Exercise requirements:
In the text on the open source pharmaceuticals startup, what does Eric Schadt say Sage will become like for biological science?

─── Given passage

New Startup Hopes to Push Open Source Pharmaceuticals
waderoush writes "Nothing like the open source computing movement has ever caught fire in biology or pharmaceuticals, where intellectual property is king. But drawing inspiration from the people who make Linux software, and the social networking success of Facebook, Merck's cancer research leader has nailed down $5 million to launch a nonprofit biology platform called Sage, which aims to make it easier for researchers around the world to pool their data to make better drugs. 'We see this becoming like the Google of biological science. It will be such an informative platform, you won't be able to make decisions without it,' says Merck's Eric Schadt, a co-founder of Sage. He adds: 'We want this to be like the Internet. Nobody owns it.'"
$5 million?
That will be burnt up in a single clinical trial.
You mean like when research was in the domain of the university, and when science was done by building on the prior work of others? The big dollar companies siphoned away the talent from universities and went patent crazy. They're the ones that started this in the first place.
The same can be said for internet technologies - people forget that fundamental web technologies such as web browsers and LDAP came out of university research, not out of the big companies or the major standards bodies.

──────
─── Dataset entries

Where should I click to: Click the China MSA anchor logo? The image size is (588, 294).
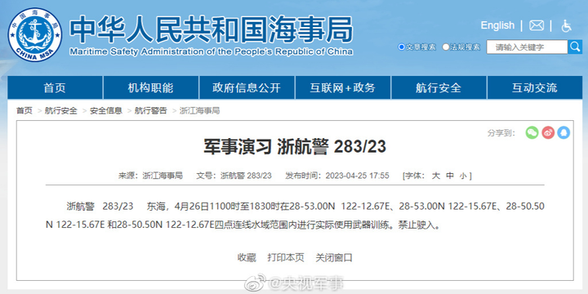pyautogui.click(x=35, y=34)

──────
─── Dataset entries

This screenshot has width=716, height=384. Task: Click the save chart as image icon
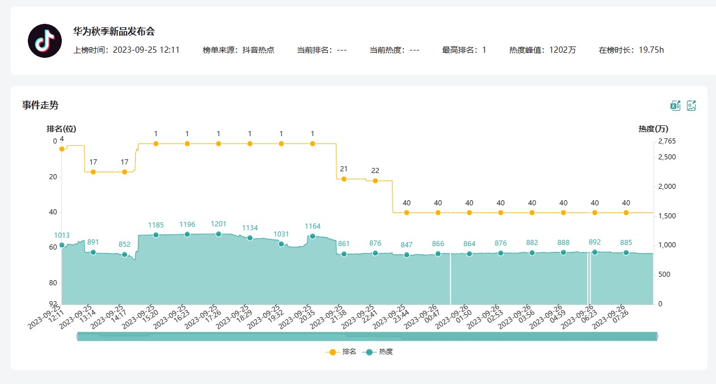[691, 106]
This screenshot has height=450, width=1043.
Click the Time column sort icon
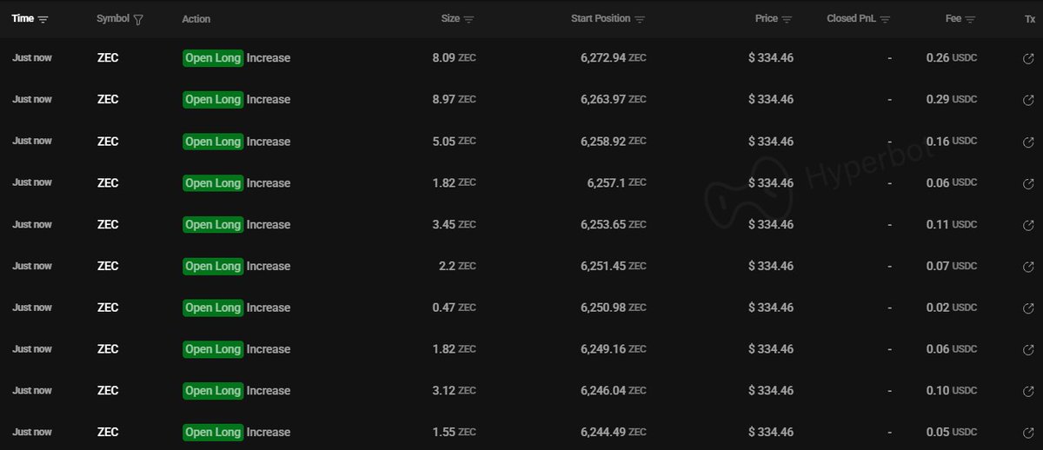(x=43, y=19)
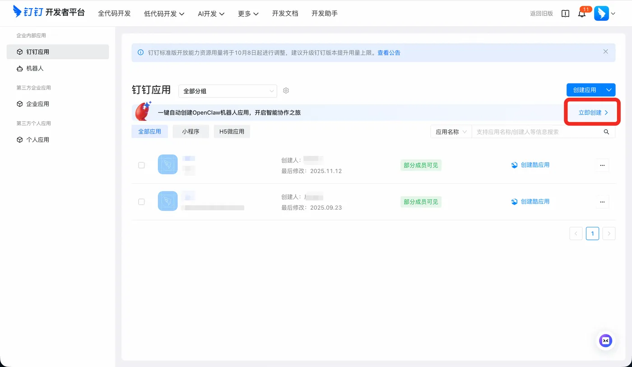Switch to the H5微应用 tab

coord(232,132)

──────

Task output:
He says it will become like the Google of biological science.